Mike: For other businesses out there and people who have ideas for apps, what is it like developing an app? Can you talk about the process a little bit?

Jason: Well, you know the apps are just a different kind of animal, and we’re learning every day about how to navigate the app landscape. One thing about applications versus websites is that the cycle time is longer, because if you build an app, you need to then test the app with users. It’s not like you can just put up a website. You’ve actually got to, if you’re dealing with Apple which is what we started with, with the iPhone, you can’t put an app into the store and let people just use it. You need to go through a process of testing it with a couple hundred people before you can put it into the store. So there are just some different processes around how you do beta testing, how quickly you can get things into market. As we improve Trover, we submit it to Apple. It takes several weeks for it to be reviewed, and then it gets live in the store. So it just adds a few weeks to the interatie cycle time of building and refining a product. We’ve had to adjust our metabolism a bit, and understand that things move a little bit more slowly with iPhone development.
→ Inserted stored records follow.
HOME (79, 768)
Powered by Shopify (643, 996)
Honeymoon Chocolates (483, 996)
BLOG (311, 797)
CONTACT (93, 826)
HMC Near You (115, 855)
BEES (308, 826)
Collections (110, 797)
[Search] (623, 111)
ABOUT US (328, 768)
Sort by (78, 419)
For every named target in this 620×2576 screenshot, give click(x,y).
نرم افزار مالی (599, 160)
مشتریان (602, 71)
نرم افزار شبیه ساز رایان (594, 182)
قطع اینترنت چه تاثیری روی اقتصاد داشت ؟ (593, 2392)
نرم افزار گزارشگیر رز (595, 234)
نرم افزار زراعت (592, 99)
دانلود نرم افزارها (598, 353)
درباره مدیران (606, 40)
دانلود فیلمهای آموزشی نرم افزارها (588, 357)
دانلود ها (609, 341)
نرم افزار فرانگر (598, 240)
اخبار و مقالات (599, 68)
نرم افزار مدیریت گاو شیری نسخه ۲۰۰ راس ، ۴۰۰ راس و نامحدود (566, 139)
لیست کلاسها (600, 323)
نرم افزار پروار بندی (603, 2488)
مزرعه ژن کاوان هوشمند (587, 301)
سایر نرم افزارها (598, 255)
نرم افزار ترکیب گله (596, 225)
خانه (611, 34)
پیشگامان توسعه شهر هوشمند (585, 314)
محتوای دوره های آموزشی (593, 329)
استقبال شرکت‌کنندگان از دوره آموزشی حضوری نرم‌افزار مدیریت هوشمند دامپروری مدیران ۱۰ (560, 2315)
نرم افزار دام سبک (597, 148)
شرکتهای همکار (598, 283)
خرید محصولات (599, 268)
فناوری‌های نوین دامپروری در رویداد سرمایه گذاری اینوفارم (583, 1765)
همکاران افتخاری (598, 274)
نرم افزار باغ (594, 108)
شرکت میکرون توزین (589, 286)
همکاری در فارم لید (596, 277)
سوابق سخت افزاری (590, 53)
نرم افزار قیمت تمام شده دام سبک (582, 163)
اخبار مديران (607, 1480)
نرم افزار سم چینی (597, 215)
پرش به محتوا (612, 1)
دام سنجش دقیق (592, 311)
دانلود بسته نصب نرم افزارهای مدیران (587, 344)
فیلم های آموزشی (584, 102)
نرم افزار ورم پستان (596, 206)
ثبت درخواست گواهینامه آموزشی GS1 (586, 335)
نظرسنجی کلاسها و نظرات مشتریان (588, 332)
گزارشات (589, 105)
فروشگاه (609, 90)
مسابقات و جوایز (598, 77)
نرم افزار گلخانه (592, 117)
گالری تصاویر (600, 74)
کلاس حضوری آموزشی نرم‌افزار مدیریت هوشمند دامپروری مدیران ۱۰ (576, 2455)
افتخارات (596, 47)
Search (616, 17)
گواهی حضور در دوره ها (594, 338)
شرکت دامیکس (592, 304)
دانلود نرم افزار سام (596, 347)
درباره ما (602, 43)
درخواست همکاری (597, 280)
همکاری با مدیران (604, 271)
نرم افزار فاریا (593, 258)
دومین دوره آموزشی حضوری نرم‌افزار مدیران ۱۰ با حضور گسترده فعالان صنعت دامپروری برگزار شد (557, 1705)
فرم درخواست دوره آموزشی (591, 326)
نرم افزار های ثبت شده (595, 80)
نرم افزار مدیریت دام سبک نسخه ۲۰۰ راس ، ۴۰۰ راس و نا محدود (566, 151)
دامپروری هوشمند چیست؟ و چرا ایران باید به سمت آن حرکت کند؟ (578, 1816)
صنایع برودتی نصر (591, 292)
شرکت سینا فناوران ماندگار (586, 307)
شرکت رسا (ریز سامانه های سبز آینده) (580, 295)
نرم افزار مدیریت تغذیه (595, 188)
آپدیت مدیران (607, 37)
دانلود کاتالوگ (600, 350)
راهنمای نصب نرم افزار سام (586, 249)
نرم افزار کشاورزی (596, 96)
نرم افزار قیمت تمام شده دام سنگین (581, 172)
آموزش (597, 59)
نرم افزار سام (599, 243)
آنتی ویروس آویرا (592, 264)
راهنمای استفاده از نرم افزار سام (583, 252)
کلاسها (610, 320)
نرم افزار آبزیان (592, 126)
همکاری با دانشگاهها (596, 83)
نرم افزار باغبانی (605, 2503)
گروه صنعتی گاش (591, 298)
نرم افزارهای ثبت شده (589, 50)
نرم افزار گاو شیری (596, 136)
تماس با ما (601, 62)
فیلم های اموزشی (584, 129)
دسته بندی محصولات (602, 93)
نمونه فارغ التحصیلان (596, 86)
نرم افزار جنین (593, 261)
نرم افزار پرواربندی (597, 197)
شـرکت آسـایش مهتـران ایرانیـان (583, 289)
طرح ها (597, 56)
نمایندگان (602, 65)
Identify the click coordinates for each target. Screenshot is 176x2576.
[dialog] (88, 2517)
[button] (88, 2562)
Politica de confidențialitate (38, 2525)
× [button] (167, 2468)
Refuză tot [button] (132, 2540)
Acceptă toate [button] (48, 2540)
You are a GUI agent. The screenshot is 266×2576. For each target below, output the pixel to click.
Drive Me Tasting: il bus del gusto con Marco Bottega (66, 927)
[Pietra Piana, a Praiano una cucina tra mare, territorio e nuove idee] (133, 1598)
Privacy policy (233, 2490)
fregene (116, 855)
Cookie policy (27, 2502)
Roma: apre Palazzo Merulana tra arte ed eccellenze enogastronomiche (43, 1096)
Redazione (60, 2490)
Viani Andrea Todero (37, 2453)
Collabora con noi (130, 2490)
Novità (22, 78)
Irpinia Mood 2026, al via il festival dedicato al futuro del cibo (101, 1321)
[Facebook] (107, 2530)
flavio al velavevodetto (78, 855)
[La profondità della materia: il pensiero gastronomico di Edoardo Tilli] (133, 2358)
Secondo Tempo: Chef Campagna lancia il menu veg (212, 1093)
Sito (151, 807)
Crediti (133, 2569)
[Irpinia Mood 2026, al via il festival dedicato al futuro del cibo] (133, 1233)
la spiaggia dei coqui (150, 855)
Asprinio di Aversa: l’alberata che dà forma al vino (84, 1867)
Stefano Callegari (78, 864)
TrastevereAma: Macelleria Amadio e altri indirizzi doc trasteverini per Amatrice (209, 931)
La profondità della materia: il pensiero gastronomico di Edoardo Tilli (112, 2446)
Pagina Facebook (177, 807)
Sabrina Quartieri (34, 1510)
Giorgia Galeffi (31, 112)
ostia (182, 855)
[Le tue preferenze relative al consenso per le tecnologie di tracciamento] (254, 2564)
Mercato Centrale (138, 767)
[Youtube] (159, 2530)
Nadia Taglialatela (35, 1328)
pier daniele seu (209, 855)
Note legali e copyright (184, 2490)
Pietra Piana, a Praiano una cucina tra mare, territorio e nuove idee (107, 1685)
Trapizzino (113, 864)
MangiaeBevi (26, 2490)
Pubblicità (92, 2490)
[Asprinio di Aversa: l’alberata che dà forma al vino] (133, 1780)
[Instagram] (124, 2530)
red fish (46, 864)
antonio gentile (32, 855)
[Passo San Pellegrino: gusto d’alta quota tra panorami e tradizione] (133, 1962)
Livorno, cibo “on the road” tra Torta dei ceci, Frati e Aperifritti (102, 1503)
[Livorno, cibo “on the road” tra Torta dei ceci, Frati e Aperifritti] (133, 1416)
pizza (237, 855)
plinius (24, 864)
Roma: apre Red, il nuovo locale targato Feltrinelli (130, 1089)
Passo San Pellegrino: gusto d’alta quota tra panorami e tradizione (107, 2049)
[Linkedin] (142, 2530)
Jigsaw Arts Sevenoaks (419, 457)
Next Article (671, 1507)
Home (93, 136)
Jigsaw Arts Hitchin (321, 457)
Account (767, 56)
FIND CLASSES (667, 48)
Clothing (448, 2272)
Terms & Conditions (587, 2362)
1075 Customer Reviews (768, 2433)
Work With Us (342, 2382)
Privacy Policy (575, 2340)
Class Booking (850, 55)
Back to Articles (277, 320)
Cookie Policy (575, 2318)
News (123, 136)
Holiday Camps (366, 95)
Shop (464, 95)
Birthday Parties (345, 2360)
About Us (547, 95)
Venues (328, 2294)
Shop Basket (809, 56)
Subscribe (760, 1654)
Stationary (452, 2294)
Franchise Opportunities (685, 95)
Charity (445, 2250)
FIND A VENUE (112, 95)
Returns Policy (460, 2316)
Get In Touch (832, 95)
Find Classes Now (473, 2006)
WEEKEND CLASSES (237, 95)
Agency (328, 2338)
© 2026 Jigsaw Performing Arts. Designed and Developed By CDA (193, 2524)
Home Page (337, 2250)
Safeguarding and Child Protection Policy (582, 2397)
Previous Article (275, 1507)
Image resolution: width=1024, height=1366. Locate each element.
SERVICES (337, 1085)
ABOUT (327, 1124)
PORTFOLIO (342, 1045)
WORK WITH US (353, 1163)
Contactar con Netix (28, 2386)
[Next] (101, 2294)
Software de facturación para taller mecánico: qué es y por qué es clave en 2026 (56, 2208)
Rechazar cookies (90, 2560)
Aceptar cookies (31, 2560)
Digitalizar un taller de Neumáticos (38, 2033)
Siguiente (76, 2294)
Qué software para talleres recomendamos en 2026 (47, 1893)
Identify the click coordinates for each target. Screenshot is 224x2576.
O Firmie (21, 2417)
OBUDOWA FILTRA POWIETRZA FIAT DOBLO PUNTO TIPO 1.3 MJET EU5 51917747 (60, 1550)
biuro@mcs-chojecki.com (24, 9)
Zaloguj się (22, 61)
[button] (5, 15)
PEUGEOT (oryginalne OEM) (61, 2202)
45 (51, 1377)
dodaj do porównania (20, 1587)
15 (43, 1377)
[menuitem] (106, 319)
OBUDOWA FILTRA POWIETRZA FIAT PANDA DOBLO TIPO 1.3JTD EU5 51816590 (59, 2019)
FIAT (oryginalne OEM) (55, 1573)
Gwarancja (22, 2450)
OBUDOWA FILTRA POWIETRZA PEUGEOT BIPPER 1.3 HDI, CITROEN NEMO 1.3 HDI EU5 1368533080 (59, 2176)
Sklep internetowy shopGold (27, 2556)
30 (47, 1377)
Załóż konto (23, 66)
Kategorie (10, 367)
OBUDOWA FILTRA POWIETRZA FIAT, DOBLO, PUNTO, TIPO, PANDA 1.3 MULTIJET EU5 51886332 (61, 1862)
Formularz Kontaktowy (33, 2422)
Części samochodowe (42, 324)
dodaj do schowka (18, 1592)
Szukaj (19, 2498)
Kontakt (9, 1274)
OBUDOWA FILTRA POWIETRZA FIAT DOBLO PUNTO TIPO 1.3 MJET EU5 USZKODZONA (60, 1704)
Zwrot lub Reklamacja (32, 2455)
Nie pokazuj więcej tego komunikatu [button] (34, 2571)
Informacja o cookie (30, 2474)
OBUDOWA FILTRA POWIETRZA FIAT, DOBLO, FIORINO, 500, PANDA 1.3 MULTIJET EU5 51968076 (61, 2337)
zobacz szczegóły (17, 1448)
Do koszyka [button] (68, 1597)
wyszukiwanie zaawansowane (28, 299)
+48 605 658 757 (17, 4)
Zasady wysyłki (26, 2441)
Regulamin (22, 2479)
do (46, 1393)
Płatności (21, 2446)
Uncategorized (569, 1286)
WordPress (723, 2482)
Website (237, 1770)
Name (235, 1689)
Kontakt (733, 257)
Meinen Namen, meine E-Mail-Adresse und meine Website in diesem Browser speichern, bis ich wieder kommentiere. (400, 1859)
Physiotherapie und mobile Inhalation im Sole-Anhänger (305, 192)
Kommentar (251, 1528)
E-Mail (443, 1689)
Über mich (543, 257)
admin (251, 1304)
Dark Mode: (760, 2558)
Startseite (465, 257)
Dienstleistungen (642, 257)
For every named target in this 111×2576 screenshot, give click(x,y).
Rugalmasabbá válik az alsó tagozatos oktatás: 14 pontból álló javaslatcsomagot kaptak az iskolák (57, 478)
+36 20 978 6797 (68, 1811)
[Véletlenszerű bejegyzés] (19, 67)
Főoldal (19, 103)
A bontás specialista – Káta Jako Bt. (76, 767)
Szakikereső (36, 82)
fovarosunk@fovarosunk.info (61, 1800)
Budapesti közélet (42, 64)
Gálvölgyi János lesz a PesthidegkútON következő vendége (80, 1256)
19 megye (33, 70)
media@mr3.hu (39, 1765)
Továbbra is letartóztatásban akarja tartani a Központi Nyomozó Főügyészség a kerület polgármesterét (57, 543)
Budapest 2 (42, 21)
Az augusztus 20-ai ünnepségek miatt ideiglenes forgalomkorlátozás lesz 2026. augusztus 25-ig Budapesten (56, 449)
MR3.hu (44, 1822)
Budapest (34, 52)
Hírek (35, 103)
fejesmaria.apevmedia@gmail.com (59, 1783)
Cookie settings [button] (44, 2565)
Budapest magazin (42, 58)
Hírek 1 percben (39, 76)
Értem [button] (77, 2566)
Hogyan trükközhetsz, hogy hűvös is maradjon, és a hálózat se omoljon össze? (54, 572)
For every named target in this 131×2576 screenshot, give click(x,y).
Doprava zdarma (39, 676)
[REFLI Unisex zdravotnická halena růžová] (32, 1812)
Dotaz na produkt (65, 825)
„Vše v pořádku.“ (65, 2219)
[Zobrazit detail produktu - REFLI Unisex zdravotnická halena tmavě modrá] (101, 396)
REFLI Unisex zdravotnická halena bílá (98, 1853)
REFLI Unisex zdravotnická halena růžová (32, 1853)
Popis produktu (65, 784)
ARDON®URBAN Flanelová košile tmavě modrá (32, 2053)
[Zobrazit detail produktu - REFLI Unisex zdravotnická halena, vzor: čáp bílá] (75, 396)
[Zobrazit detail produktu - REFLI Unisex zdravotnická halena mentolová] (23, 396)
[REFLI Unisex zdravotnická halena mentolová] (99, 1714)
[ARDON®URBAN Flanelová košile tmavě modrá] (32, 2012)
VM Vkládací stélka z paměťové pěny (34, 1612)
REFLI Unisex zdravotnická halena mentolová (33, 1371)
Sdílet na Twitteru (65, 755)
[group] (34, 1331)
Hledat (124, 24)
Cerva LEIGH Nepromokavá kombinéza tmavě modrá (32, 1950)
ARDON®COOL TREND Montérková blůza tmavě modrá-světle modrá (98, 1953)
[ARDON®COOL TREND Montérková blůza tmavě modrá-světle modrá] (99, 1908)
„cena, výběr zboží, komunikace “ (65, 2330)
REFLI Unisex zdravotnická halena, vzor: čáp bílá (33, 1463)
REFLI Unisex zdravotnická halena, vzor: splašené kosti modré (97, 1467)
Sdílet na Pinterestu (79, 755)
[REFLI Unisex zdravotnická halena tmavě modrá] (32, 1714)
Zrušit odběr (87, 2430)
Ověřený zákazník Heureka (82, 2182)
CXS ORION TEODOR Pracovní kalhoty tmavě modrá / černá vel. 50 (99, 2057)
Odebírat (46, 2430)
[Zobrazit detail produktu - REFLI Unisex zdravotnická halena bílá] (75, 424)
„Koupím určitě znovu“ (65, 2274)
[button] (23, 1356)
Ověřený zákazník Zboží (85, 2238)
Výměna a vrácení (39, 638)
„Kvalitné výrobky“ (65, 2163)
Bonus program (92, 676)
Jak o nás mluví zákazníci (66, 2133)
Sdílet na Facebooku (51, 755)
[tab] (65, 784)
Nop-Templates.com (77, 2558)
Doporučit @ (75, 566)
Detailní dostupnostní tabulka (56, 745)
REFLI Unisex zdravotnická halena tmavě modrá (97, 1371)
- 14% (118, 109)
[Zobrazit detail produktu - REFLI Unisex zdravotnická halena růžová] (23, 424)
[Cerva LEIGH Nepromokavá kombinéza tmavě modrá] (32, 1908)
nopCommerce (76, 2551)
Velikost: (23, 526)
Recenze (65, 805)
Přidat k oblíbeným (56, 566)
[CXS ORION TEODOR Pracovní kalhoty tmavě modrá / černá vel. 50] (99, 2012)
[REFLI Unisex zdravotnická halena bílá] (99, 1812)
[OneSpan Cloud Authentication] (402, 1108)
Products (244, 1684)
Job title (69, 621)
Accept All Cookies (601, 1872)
Mike: How did you go about raising capital for Trover?

Jason: Trover was an interesting situation in that I got involved with a company that had an idea similar to Trover. They had raised capital already, but their concept was adjacent. It wasn’t exactly what Trover became. The company name was Travel Post, and they had raised about $9 million when I arrived on the scene about six months after they started. They decided to take Travel Post in a new direction and really refocus it on this Trover proposition. So I didn’t actually raise the capital for this one. I raised capital for Carbon Rally. This one was sort of pre-capitalized, but we re-started the company six months in with a new concept and a new focus. We changed the team and essentially restarted the company. But the funding is a bit unique in that the funding was already existing from a previous venture.

Mike: What words of wisdom do you have for other entrepreneurs or small business owners that are looking to get something out there?

Jason: Try to get something in front of a customer as quickly as possible and do a really simple version of whatever it is that you’re thinking about. Start with PowerPoint, mock it up, and just start sitting down and engaging with people about the idea. Just iterate it as quickly as possible with feedback. Don’t spend six months developing your idea before you show it to somebody. Be wide open with it. Don’t worry too much about people stealing your idea. Just get feedback from the smart people that understand the market or understand the need you’re targeting.

The second piece would be just keep it small. The opportunity for things to go off the tracks just magnify when you get a large team, and unless you’re laser locked on exactly what you want to do, keep the scale tight. You’ll know when you lock into it and then say, “Okay, we’re going to scale it.” So the first couple of months or eve n the first couple of years can be very, very backbreaking. You’re just going to be working with a tiny team and trying to do a lot. But the small team drives focus, and you’re only able to do a certain scope of things. I just find stay small as long as you can until you know for sure you’ve got something, and then raise some bigger capital.